I am using Google Cloud Dataprep for processing data stored in BigQuery. I am having an issue with dataprep/dataflow creates a new dataset with a name starting with "temp_dataset_beam_job_"
It seems to crate the temporary dataset both for failed and successful dataflow jobs, that dataprep creates.

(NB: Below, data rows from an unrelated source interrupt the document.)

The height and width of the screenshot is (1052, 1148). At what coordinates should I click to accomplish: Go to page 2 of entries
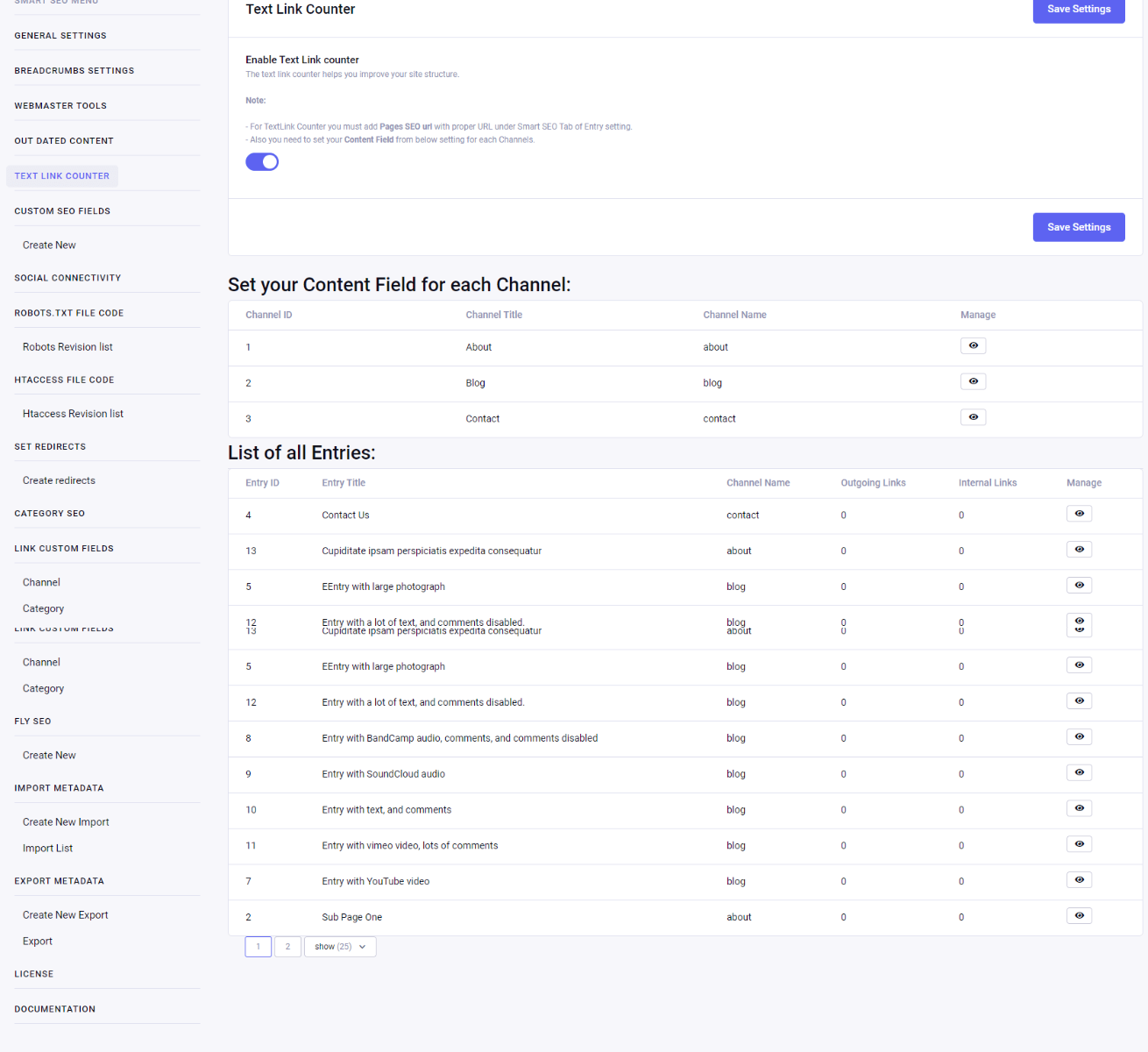(x=287, y=947)
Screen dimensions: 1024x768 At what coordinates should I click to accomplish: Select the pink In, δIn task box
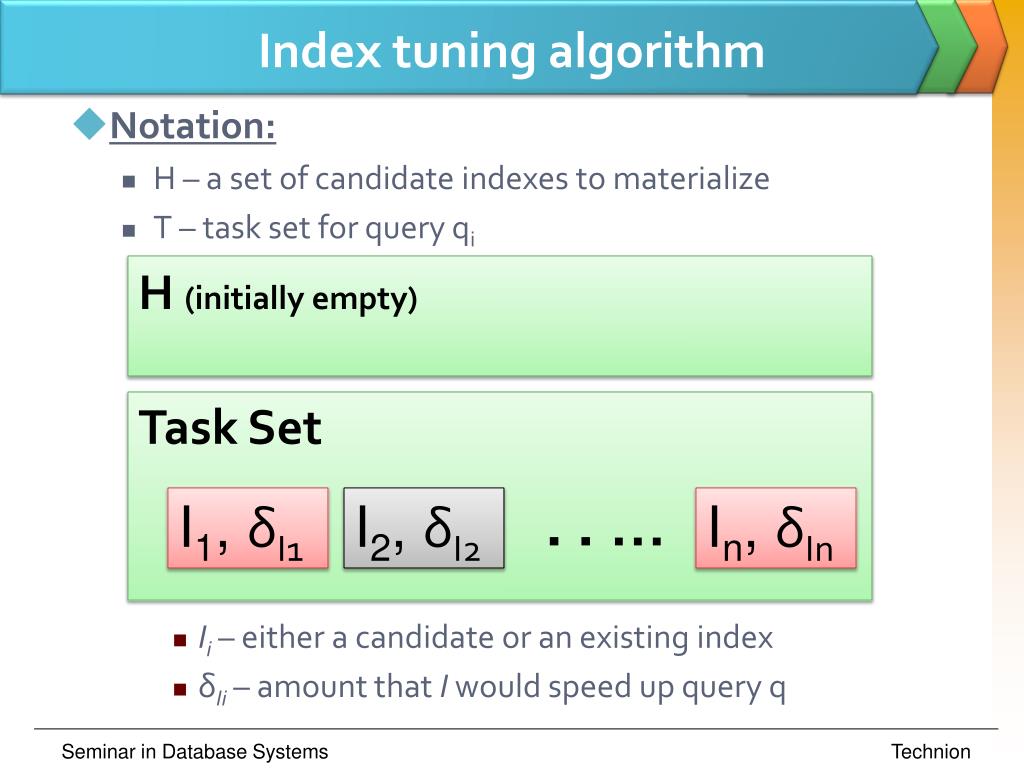[x=776, y=528]
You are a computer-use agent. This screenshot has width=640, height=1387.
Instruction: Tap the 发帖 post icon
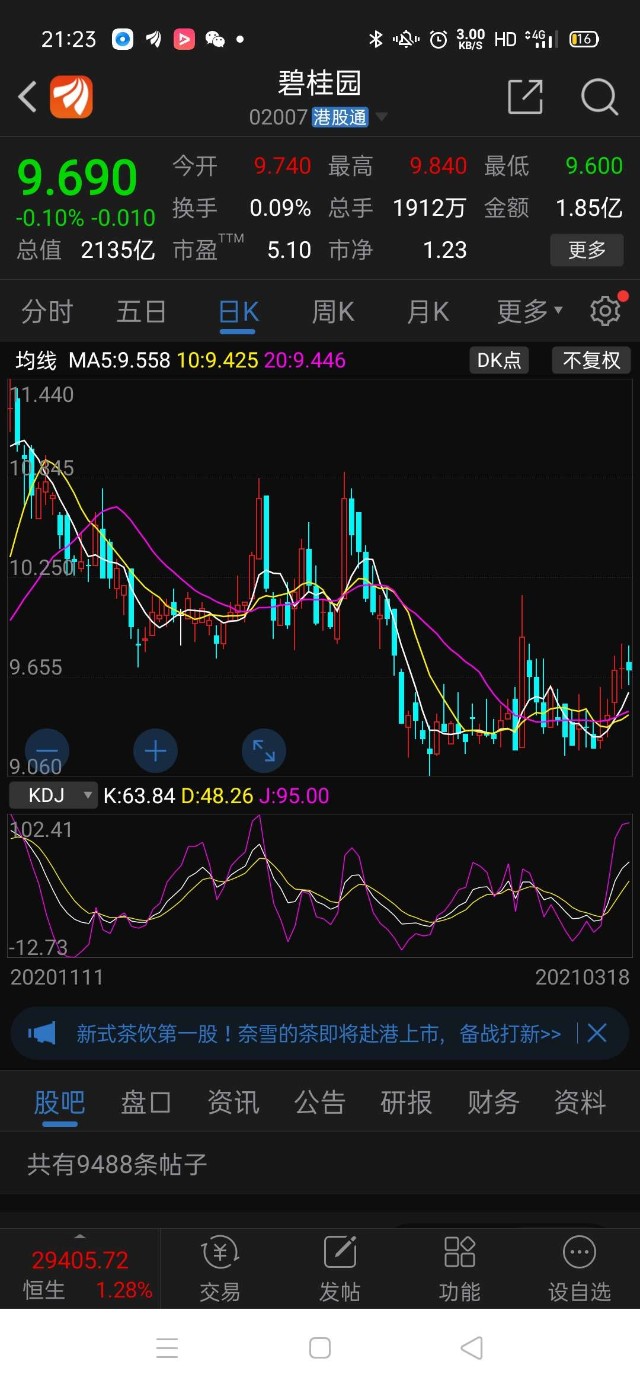(x=340, y=1268)
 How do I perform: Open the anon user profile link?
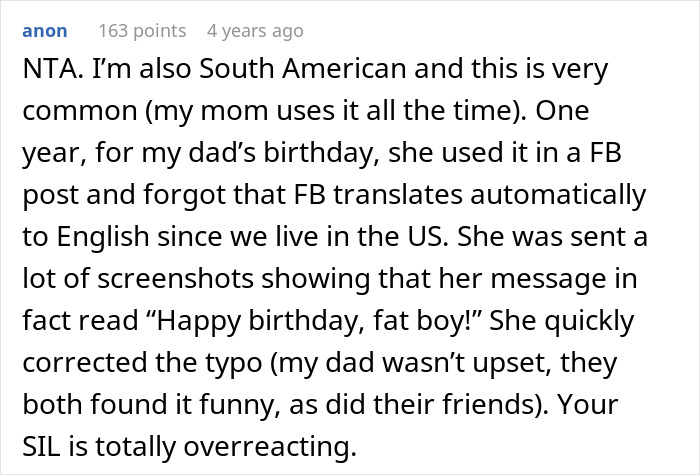[x=45, y=31]
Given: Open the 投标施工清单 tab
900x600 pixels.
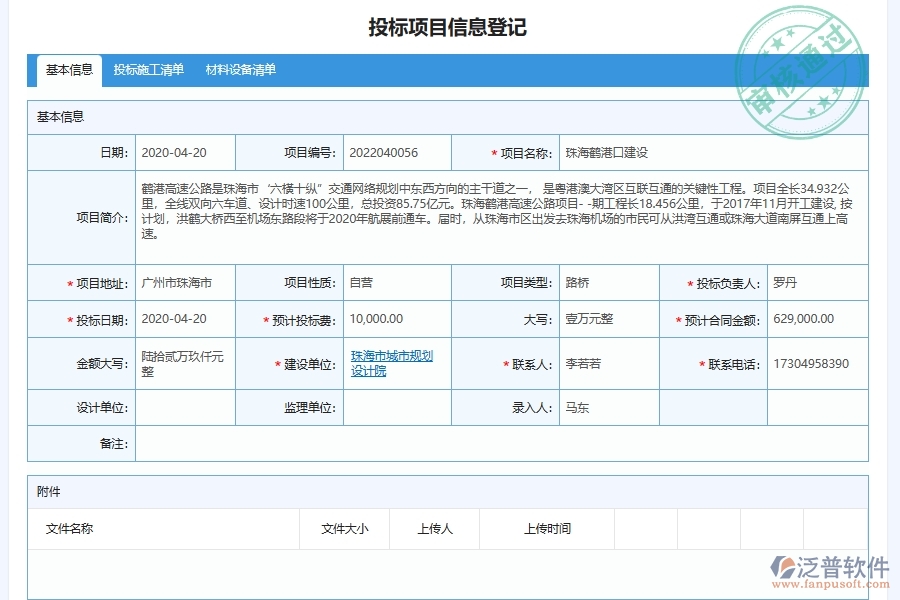Looking at the screenshot, I should [x=146, y=70].
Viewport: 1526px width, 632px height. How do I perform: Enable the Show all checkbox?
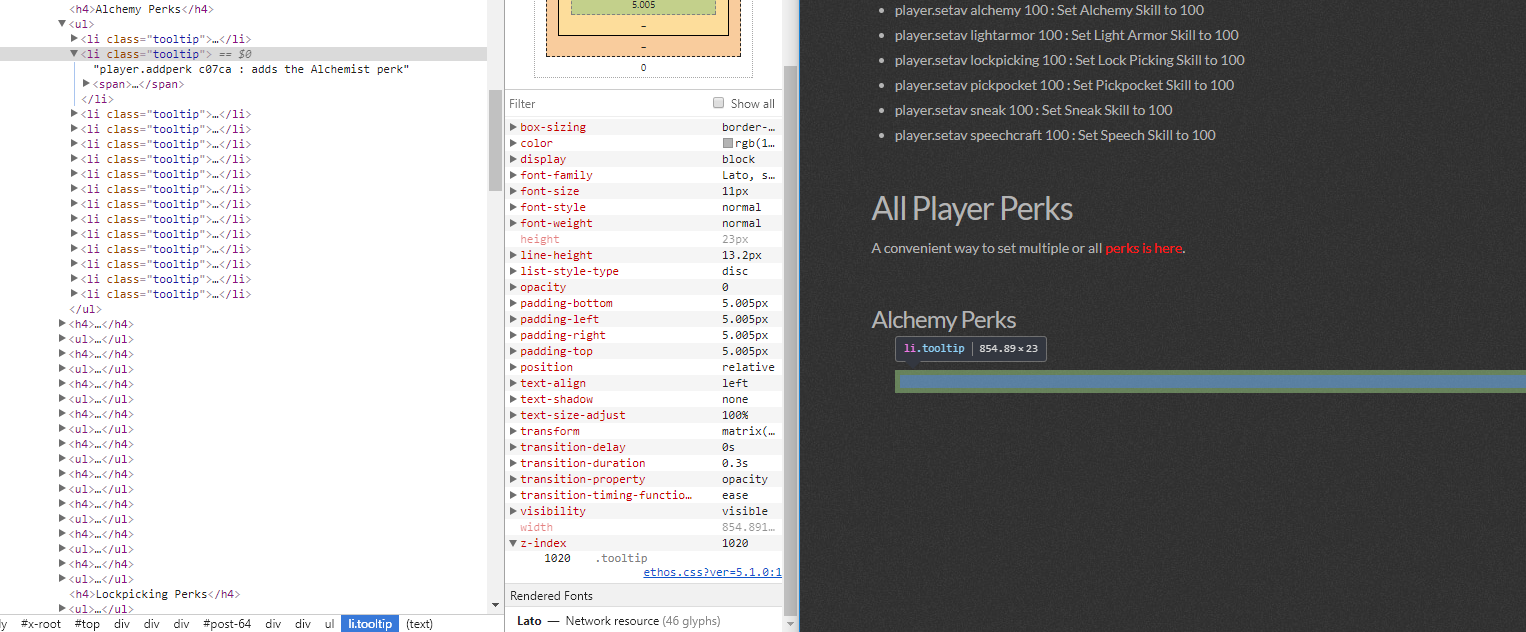pos(718,104)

This is an issue as BigQuery becomes messy very quickly with all these flows.
This has not been an issue in the past.
A similar issue has been described in this in this GitHub thread: https://github.com/GoogleCloudPlatform/DataflowJavaSDK/issues/609
Is there any way of not creating temporary datasets, or instead creating them in a Cloud Storage folder?
I wrote a cleanup script that I am running in Cloud Run (see this article) using Cloud Scheduler.
Below is the script:
#!/bin/bash
PROJECT={PROJECT_NAME}
# get list of datasets with temp_dataset_beam
# optional: write list of files to cloud storage
obj="gs://{BUCKET_NAME}/maintenance-report-$(date +%s).txt"
bq ls --max_results=100 | grep "temp_dataset_beam" | gsutil -q cp -J - "${obj}"
datasets=$(bq ls --max_results=100 | grep "temp_dataset_beam")
for dataset in $datasets
do
echo $PROJECT:$dataset
# WARNING: Uncomment the line below to remove datasets
# bq rm --dataset=true --force=true $PROJECT:$dataset
done